Roasted Cod w Warm Tomato Olive Caper Tapenade-4g Carbs, 1g Fiber
From Eating Well Magazine
The Mediterranean flavors of a warm tomato tapenade will brighten
all kinds of white fish as well as chicken.
Make it a meal: Orzo and sautéed spinach will round out this
delectable meal.
Yield: 4 servings
Active Time: 20 minutes
Total Time: 25 minutes
Ease of preparation: Easy
1 lb cod fillet (see Ingredient note)
3 tsp extra-virgin olive oil, divided
1/4 tsp freshly ground pepper
1 Tbsp minced shallot
1 cup halved cherry tomatoes
1/4 cup chopped cured olives
1 Tbsp capers, rinsed and chopped
1 1/2 tsp chopped fresh oregano
1 tsp balsamic vinegar
1. Preheat oven to 450 degrees F. Coat a baking sheet with
cooking spray.
2. Rub cod with 2 teaspoons oil. Sprinkle with pepper. Place
on the prepared baking sheet. Transfer to the oven and roast
until the fish flakes easily with a fork, 15 to 20 minutes,
depending on the thickness of the fillet.
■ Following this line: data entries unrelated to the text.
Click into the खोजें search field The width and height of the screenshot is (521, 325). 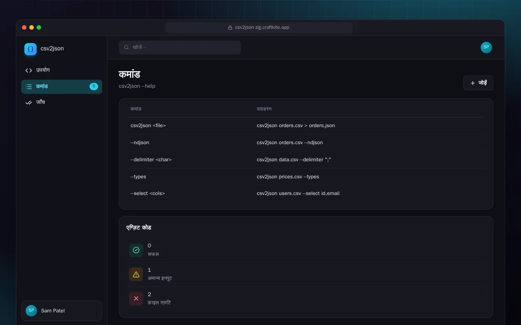pyautogui.click(x=180, y=48)
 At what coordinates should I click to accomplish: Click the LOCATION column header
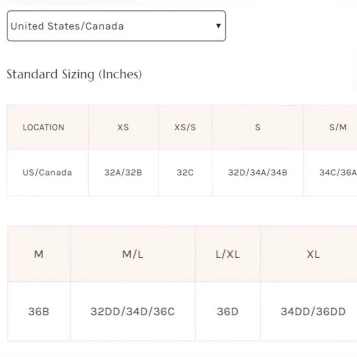click(x=47, y=127)
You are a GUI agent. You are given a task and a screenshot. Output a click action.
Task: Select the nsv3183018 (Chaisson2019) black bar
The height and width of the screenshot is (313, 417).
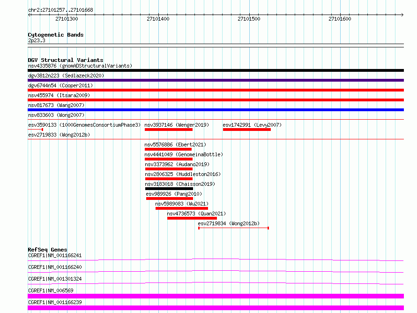(169, 189)
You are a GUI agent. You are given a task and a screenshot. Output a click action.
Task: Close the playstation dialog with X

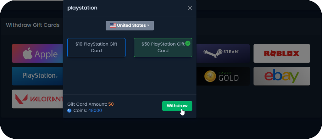point(190,8)
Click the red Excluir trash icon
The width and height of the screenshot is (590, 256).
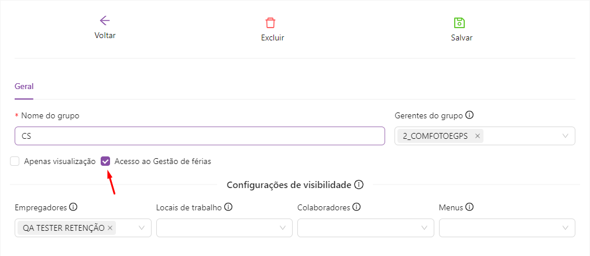270,23
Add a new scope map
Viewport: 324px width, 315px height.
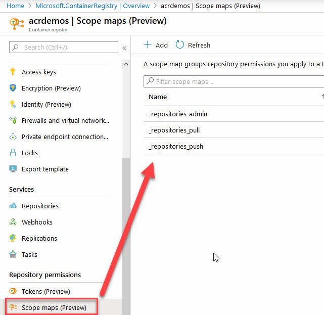pyautogui.click(x=156, y=45)
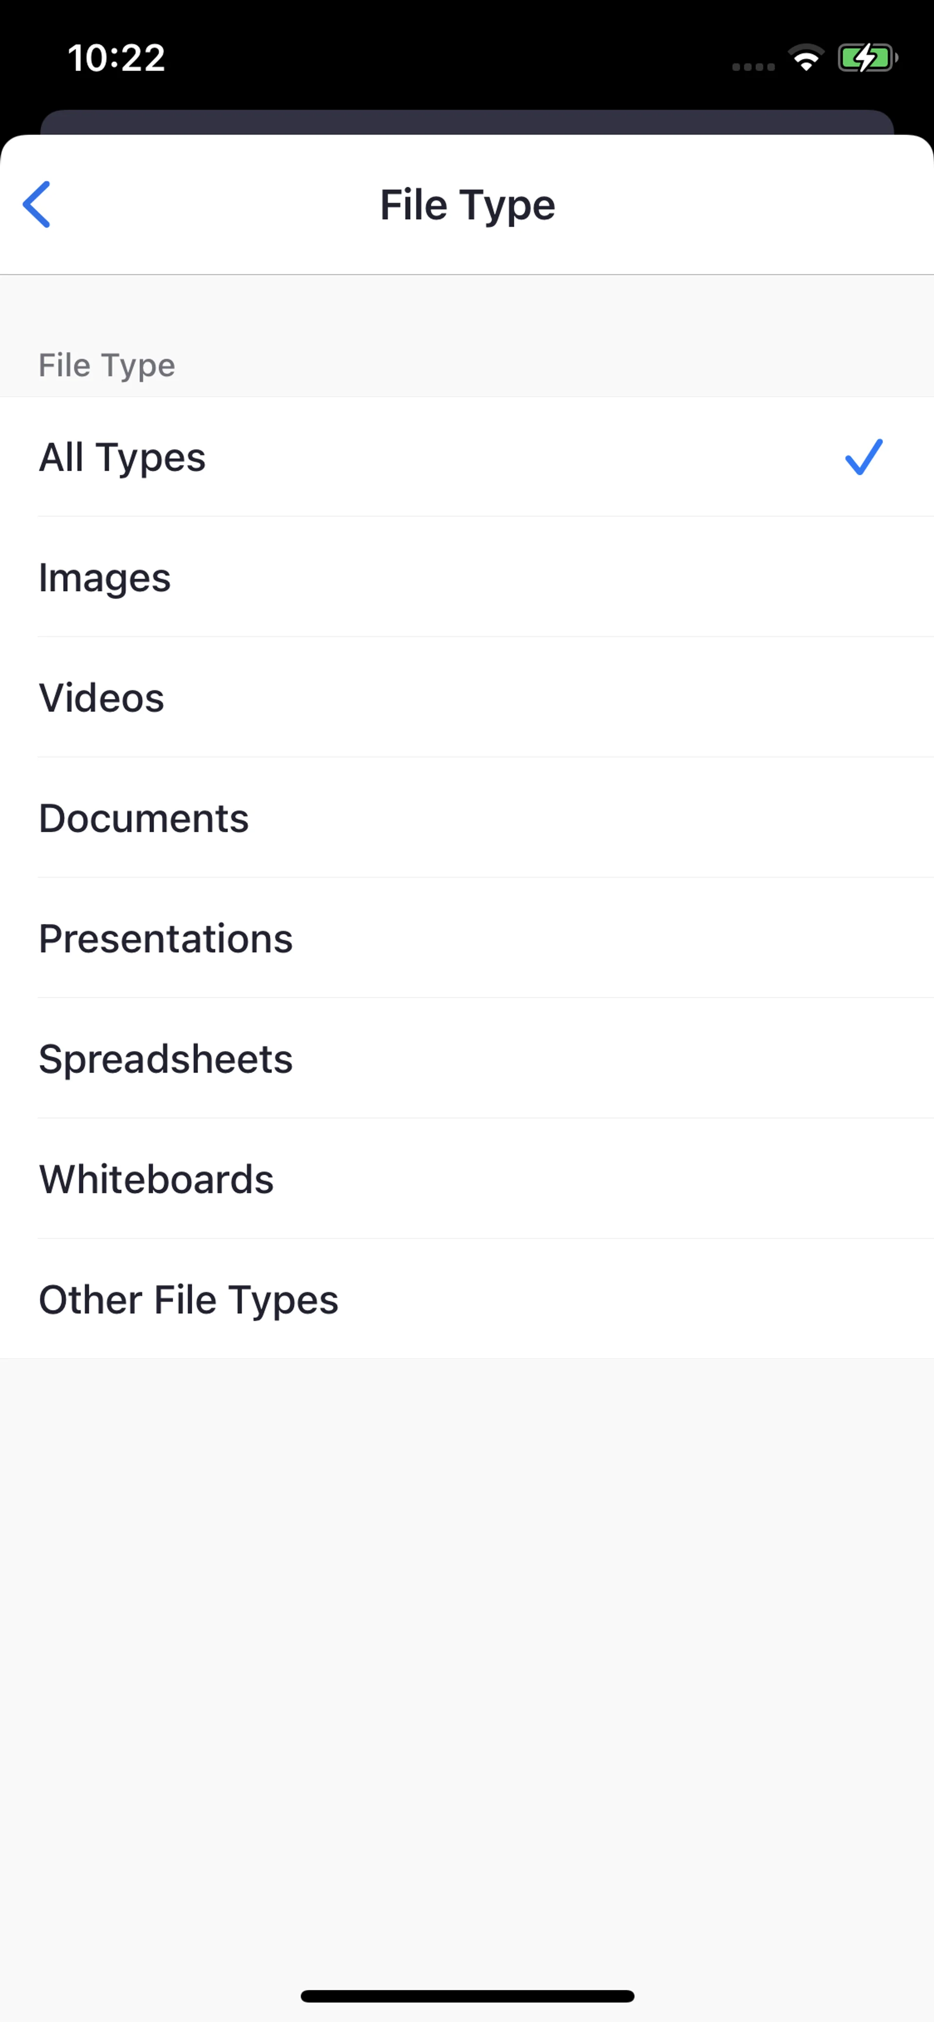Screen dimensions: 934x2022
Task: Click the blue checkmark beside All Types
Action: tap(863, 457)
3. Meanwhile, heat the remaining 1 teaspoon oil in a small
skillet over medium heat. Add shallot and cook, stirring,
until beginning to soften, about 20 seconds. Add tomatoes
and cook, stirring, until softened, about 1 1/2 minutes.
Add olives and capers; cook, stirring, for 30 seconds more.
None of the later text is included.